I am new to bioinformatics and currently working on a project need to calculate the coverage of each gene from a metagenomic data set. However, there are several questions cannot be solved after I went through many posts from this platform and other websites (including the manuals of samtools, bwa, bedtools)...
My goal is to:
- Map metagenomic sequencing data with bwa aln (it is based on one of the references' method) against a custom reference genome
- Calculate the coverage of each gene from the reference genome
However, for the second step, I expect that some of the reads will be mapped to multiple regions in the reference genome. Therefore, I would like to ask are there any method to get the coverage that is weighted by the best tied hits? In other words, if a read mapped to 2 regions in total (these two regions have same mapping score), they both contribute 50% when calculating coverage.

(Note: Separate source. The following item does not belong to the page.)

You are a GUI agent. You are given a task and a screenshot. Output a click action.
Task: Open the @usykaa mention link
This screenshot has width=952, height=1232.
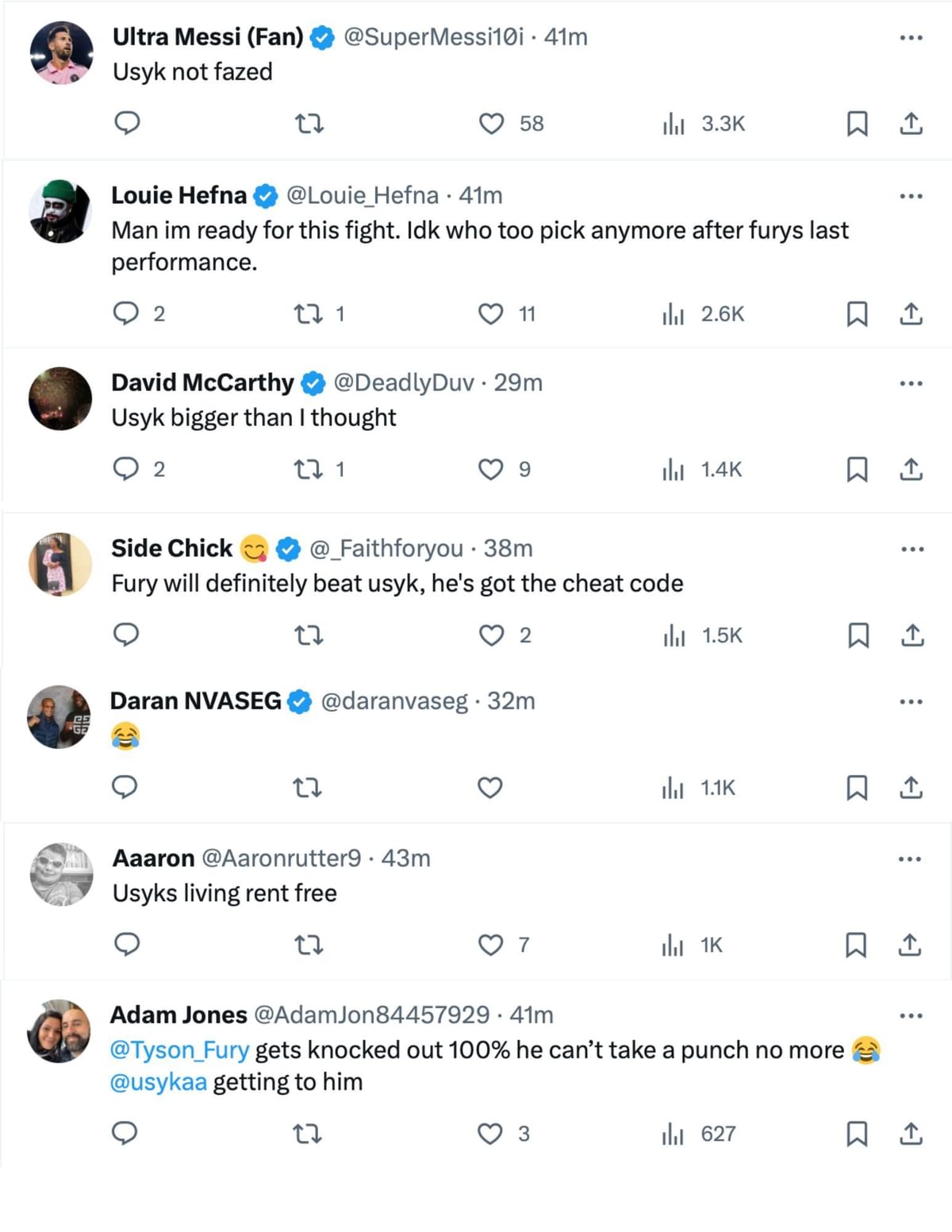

I found that there is a X0 flag in the sam output from bwa, and I previously use this to retrieve how many times do that sequence mapped. However, when I was using bedtools, it seems to discard all alternative hits that have the same score (it count only the first region showed in sam file in standard output).
I am not sure whether my work flow is alright, thus it would be great if you could provide some suggestions (any parameters or flags should be used during samtools, bedtools, bwa etc) on my current pipeline or suggest new tools that can accomplish the tasks. Thank you!